The Cuban brown anole, Anolis sagrei, is indisputably the most successful of all Caribbean anoles. Not only is it found throughout almost all of Cuba at low elevations, but also everywhere in the Bahamas, on many islands in western Cuba, and even on the coast of Central America. Not surprisingly given its natural colonizing ability, the brown anole is the anole most widely introduced by humans as well, now established not only in Florida, but also on many islands in the Caribbean, as well as Taiwan, Hawaii and, most recently, Costa Rica.
What is surprising is how widely the brown anole has spread in North America. As the map above indicates, invasive populations have moved to areas much farther north than the species’ most northerly outpost in the Bahamas. One would think that Cuban anoles—or even Bahamian ones—would not be adapted to conditions in Georgia because environmental conditions are so different from those in Cuba.
To examine this idea, Angetter et al. conducted a species distribution modeling exercise to compare the environmental conditions that characterize the brown anole’s native range with that of its introduced range. Sure enough, they find that the introduced range is not well predicted by the environmental conditions of the natural range. However, Angetter et al. take the analysis one step further. Recognizing that environmental conditions were quite different 21,000 years ago, during the height of the Ice Age, the authors also characterize the brown anole’s environment (keeping its range constant) as it was at that time, and ask if the introduced range today can be predicted on that basis. The rationale here is that perhaps the brown anole still shows signs of adaptation to conditions in cooler times. However, even using this modeling, the introduced range is still poorly predicted.

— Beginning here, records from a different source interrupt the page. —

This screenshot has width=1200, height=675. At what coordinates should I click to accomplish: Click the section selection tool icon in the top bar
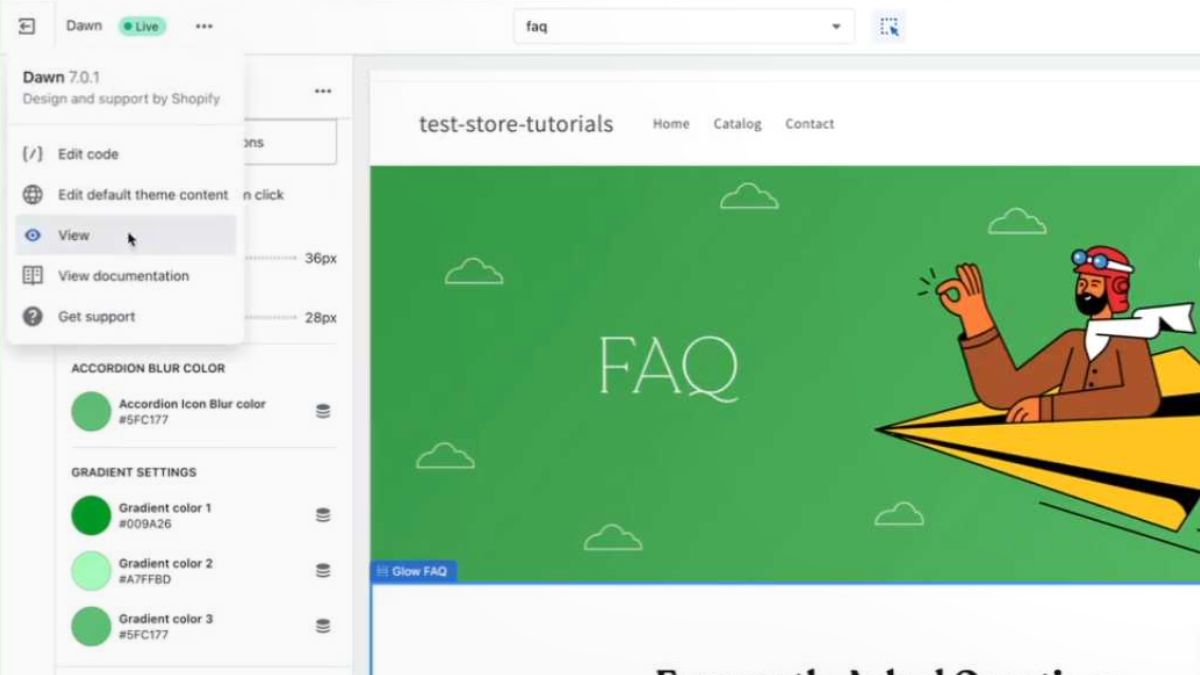(x=889, y=27)
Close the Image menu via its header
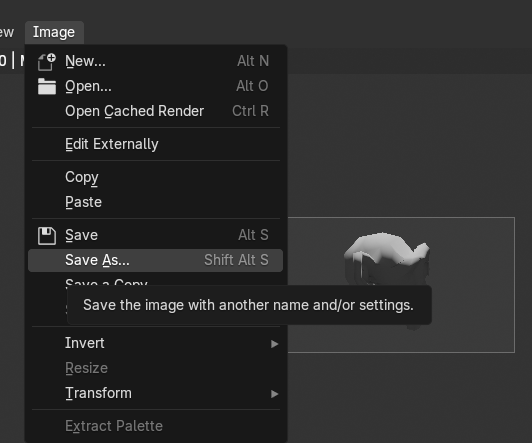532x443 pixels. tap(54, 32)
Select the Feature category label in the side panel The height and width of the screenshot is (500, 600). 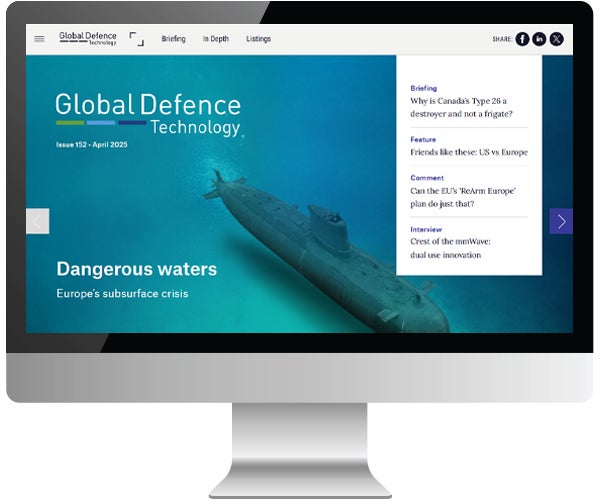423,140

This pattern can be explained in two ways. First, native populations of the brown anole may have the capability to live in a broader range of environments than they actually occupy. Perhaps the reason that it is not naturally found further north is simply the lack of available islands to the north to colonize. Nonetheless, the brown anole is not found at high elevations in Cuba, suggesting a lack of adaptation to cooler conditions. However, it may be the presence of ecologically similar species that occur at higher elevations that prevents the brown anole from occupying these habitats, rather than an inability to survive in such conditions.
The authors prefer a second explanation, that introduced species have adapted evolutionarily to the novel conditions they are encountering. Given the many examples of rapid evolutionary change under novel selective pressure that have now been documented, such an explanation is certainly plausible. Future research comparing the physiological ecology of native and introduced populations of brown anoles would prove very interesting to test this hypothesis.
One last anoline note. Angetter et al. use state-of-the-art statistical methods to compare the environmental niches of different species. Notably, these methods, now being widely utilized, were originally developed by anole biologists–including none other than AA’s own Rich Glor–and applied to anole questions.